[Vorliegender Text]
________________________

Presservice der Liberalen / F.D.P. Bundestagsfraktion - 12.06.2012

BRÜDERLE zu aktuellen politischen Themen



BERLIN. Zu den aktuellen politischen Fragen des heutigen Tages erklärte der FDP-Fraktionsvorsitzende Rainer BRÜDERLE vor Medienvertretern:

Heute geht es in der Fraktionssitzung sicherlich um den Euro. Wir haben den Euro immer als ein politisches Projekt gesehen, nicht nur als ökonomische Determinante. Aber der Euro muss eben auch weiterhin einen soliden Weg nehmen. Es ist gut, dass Spanien sich entschlossen hat, Hilfe in Anspruch zu nehmen, um das Bankensystem zu rekapitalisieren. Die Banken sind immer der Schlüsselbereich, der Blutkreislauf einer Volkswirtschaft. Spanien hat in der Realwirtschaft eigentlich gute Fortschritte gemacht, aber eine Immobilienblase, die eng verbunden ist mit dem Banksektor, fordert jetzt ihren Tribut. Der Weg, die Banken zu stabilisieren und wieder handlungsfähig zu machen, ist richtig.

Bei Griechenland liegen die Probleme völlig anders. Die griechische Volkswirtschaft hat große Strukturprobleme. Jetzt sind die Blicke auf die Wahlen am 17. Juni in Griechenland gerichtet. Es bedarf einer handlungsfähigen Mehrheit, die die Vereinbarung mit den europäischen Partnern dann auch umsetzt.

Wir streben in Deutschland an, die Entscheidung zum Fiskalpakt und zum ESM möglichst bald über die parlamentarischen Hürden zu bringen. Deshalb möglichst bald, weil es ein starkes Signal ist für die Kapital- und Finanzmärkte. Und angesichts der Bankenkrise in Spanien ist es notwendiger denn je. Die Wirtschaft kommt nur in Gang, wenn wir Vertrauen herstellen können. Vertrauen in Kapitalmärkte, die die staatlichen Aufgaben erfüllen, damit sie sich finanzieren können. Vertrauen aber auch für private Investitionen. 90 Prozent der Investitionen sind private Investitionen. Wenn man kein Vertrauen in die wirtschaftliche Entwicklung in den Ländern hat, finden die Investitionen nicht statt. Wenn diese nicht stattfinden, gibt es auch keine neuen Arbeitsplätze, werden Arbeitsplätze nicht erhalten. Deshalb ist eine Handlungsfähigkeit in Deutschland, dem stärksten Land Europas, entscheidend. Wir haben quasi den Fiskalpakt erfunden und so die deutsche Schuldenbremse auf die europäische Ebene übertragen. Deshalb sollte man der gemeinsamen europäischen Verantwortung der deutschen Parteien gerecht werden und bald zu Ergebnissen kommen. Die Gespräche werden morgen unter Leitung der Bundeskanzlerin fortgesetzt. Und es werden die notwendigen Entscheidungen vor der Sommerpause im Bundestag und Bundesrat zu treffen sein.

________________________

[Rohdaten]

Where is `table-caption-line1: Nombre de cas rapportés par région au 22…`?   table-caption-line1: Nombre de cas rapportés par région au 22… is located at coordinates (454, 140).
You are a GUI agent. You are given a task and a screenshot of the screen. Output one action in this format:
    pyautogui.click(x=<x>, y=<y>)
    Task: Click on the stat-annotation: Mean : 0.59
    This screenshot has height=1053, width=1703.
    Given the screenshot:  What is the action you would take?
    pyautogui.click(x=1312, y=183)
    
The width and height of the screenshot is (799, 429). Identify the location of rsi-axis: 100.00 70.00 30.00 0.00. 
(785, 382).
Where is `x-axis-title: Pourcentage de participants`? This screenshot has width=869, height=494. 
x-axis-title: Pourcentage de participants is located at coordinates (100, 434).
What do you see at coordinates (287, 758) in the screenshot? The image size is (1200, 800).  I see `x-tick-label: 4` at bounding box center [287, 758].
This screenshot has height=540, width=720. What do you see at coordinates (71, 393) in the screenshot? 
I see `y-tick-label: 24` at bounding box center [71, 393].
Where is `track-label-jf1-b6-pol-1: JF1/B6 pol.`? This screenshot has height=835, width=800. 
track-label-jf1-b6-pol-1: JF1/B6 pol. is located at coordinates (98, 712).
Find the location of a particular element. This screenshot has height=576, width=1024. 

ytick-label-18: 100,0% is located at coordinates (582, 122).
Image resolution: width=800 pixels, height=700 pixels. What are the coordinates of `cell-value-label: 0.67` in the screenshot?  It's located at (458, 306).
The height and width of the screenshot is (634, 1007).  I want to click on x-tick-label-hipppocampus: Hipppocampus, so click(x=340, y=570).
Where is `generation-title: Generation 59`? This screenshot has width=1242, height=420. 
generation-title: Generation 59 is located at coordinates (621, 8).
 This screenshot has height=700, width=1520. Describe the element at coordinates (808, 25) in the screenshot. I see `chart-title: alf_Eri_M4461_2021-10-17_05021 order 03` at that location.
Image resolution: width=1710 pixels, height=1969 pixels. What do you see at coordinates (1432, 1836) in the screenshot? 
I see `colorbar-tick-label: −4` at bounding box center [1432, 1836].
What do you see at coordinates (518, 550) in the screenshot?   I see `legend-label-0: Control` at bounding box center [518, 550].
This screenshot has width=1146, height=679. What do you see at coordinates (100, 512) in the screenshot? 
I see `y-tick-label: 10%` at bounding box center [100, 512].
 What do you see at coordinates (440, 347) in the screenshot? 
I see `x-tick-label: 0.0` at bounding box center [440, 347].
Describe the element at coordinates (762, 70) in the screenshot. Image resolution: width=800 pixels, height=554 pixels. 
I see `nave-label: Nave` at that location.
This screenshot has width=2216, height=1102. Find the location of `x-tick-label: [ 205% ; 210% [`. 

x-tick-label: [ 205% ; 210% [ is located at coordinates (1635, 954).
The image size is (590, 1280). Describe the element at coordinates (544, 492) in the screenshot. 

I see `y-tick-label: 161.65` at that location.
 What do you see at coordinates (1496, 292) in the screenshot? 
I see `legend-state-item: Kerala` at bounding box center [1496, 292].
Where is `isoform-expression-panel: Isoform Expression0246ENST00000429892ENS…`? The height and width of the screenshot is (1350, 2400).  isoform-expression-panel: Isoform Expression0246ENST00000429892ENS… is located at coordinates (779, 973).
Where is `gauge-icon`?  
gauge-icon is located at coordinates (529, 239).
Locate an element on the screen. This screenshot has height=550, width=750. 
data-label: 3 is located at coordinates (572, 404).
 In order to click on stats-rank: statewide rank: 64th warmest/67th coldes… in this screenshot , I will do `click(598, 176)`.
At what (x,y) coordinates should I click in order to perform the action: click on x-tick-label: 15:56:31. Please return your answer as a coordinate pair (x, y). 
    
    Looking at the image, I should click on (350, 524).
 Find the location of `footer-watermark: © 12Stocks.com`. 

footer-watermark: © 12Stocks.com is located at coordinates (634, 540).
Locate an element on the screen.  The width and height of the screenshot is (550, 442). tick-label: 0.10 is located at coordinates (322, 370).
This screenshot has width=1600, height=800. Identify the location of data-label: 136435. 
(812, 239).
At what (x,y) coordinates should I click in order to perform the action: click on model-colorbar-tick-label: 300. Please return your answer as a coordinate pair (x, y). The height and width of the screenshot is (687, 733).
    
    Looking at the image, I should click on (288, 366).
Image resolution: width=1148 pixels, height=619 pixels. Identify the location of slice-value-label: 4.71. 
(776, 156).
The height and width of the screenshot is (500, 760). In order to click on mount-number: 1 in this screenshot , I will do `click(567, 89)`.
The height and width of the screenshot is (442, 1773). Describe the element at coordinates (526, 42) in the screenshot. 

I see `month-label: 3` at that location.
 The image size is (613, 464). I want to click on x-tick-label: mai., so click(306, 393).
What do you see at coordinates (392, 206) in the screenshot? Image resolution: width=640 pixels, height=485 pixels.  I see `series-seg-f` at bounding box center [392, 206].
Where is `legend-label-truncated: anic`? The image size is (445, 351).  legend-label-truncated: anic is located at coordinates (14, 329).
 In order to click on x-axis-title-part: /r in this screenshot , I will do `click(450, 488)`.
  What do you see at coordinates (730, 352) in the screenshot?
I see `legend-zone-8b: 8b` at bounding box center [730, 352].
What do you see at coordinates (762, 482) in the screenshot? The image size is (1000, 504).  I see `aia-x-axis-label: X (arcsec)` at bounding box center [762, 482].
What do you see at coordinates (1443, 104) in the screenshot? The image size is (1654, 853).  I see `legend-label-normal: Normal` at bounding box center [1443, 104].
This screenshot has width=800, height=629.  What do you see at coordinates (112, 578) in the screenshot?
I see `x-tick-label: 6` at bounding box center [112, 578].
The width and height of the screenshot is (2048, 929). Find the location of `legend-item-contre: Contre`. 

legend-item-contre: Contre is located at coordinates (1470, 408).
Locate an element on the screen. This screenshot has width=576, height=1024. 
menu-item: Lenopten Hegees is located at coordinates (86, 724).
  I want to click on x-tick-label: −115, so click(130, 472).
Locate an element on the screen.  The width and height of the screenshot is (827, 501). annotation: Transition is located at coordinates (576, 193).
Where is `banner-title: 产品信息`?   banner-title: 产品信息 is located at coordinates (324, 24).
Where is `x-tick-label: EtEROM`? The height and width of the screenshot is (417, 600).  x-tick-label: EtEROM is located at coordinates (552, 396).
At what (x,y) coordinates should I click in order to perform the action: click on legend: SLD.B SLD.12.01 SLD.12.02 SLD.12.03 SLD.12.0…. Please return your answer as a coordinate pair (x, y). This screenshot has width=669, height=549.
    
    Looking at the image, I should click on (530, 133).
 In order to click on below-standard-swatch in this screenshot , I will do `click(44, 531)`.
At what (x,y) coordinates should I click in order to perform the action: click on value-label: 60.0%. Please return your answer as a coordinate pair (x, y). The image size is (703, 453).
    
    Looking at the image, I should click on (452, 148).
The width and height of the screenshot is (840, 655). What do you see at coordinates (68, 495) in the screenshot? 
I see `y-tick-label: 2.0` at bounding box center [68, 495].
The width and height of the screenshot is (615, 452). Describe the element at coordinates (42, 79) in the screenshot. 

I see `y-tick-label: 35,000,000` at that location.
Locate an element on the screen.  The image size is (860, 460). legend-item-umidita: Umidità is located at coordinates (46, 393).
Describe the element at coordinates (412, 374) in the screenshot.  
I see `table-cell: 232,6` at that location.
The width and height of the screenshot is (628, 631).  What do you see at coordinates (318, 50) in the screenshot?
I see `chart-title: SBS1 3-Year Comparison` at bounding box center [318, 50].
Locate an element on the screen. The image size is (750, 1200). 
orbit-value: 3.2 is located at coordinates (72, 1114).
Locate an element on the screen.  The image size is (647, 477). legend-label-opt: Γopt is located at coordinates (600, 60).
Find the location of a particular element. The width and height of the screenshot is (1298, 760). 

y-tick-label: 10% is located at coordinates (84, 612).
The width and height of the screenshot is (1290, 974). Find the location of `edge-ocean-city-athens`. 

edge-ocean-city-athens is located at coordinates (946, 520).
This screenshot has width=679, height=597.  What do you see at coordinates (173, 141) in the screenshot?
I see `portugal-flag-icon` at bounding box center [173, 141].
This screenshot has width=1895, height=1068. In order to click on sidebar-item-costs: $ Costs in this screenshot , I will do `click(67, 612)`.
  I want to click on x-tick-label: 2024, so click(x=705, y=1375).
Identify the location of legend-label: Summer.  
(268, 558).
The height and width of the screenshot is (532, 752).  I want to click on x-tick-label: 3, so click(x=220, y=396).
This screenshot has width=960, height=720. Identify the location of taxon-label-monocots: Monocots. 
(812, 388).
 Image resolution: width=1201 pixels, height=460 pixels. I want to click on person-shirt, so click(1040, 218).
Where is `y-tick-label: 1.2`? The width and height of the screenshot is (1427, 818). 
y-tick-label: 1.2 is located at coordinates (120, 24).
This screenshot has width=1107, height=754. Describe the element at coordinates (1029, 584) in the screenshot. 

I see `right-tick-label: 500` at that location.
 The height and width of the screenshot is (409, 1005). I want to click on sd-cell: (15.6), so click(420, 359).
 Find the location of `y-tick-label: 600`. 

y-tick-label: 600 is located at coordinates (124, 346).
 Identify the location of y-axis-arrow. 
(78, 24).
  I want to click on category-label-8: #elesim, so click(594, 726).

________________________

[Deine Aufgabe]
Zieh aus der Erklärung zum Euro die Stelle heraus, die mit "Heute geht es" beginnt und bis einschließlich "machen, ist richtig." reicht. Übernimm sie Wort für Wort.

[Antwort]
Heute geht es in der Fraktionssitzung sicherlich um den Euro. Wir haben den Euro immer als ein politisches Projekt gesehen, nicht nur als ökonomische Determinante. Aber der Euro muss eben auch weiterhin einen soliden Weg nehmen. Es ist gut, dass Spanien sich entschlossen hat, Hilfe in Anspruch zu nehmen, um das Bankensystem zu rekapitalisieren. Die Banken sind immer der Schlüsselbereich, der Blutkreislauf einer Volkswirtschaft. Spanien hat in der Realwirtschaft eigentlich gute Fortschritte gemacht, aber eine Immobilienblase, die eng verbunden ist mit dem Banksektor, fordert jetzt ihren Tribut. Der Weg, die Banken zu stabilisieren und wieder handlungsfähig zu machen, ist richtig.